Snakebite first aid recommendations vary, in part because different snakes have different types of venom. Some have little local effect, but life-threatening systemic effects, in which case containing the venom in the region of the bite by pressure immobilization is highly desirable. Other venoms instigate localized tissue damage around the bitten area, and immobilization may increase the severity of the damage in this area, but also reduce the total area affected; whether this trade-off is desirable remains a point of controversy.

Because snakes vary from one country to another, first aid methods also vary. As always, this article is not a legitimate substitute for professional medical advice. Readers are strongly advised to obtain guidelines from a reputable first aid organization in their own region, and to be wary of homegrown or anecdotal remedies.

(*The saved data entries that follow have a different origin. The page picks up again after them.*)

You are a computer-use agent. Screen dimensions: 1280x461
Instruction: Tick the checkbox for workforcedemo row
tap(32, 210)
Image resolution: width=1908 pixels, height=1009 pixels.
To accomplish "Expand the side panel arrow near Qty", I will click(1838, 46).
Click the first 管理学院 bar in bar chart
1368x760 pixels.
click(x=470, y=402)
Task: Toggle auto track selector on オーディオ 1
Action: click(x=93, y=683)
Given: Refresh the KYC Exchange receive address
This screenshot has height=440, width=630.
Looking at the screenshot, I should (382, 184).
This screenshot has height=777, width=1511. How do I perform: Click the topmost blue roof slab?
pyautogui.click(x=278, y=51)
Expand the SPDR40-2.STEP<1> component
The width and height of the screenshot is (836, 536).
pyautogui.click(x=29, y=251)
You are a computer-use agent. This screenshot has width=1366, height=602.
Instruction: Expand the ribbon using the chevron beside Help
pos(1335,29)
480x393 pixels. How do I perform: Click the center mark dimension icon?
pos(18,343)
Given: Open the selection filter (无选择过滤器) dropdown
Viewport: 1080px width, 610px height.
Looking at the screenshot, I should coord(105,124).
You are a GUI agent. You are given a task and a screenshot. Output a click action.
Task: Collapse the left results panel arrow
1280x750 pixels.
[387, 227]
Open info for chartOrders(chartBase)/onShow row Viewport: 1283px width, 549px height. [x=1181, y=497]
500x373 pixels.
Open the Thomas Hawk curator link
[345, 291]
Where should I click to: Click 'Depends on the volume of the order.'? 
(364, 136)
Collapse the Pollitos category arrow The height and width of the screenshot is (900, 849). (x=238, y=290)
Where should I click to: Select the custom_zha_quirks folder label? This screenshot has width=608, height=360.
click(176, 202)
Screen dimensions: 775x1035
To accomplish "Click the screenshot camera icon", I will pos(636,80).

However, most first aid guidelines agree on the following:

  1. Protect the patient (and others, including yourself) from further bites. While identifying the species is desirable in certain regions, do not risk further bites or delay proper medical treatment by attempting to capture or kill the snake. If the snake has not already fled, carefully remove the victim from the immediate area. If possible, take a photograph of the snake (many cell phones are equipped with cameras). If you do not know what type of snake it is, someone else might be able to identify it from the photo. A poor photo is better than no photo.
  2. Keep the victim calm. Acute stress reaction increases blood flow and endangers the patient. Keep people near the patient calm. Panic is infectious and compromises judgment.
  3. Call for help to arrange for transport to the nearest hospital emergency room, where antivenin for snakes common to the area will often be available.
  4. Make sure to keep the bitten limb in a functional position and below the victim's heart level so as to minimize blood returning to the heart and other organs of the body.
  5. Do not give the patient anything to eat or drink. This is especially important with consumable alcohol, a known vasodilator which will speed up the absorption of venom. Do not administer stimulants or pain medications to the victim, unless specifically directed to do so by a physician.
  6. Remove any items or clothing which may constrict the bitten limb if it swells (rings, bracelets, watches, footwear, etc.)
  7. Keep the victim as still as possible.
  8. Do not incise the bitten site.

Many organizations, including the American Medical Association and American Red Cross, recommend washing the bite with soap and water. However, do not attempt to clean the area with any type of chemical. Australian recommendations for snake bite treatment strongly recommend against cleaning the wound. Traces of venom left on the skin/bandages from the strike can be used in combination with a snake bite identification kit to identify the species of snake. This speeds determination of which antivenin to administer in the emergency room.[1]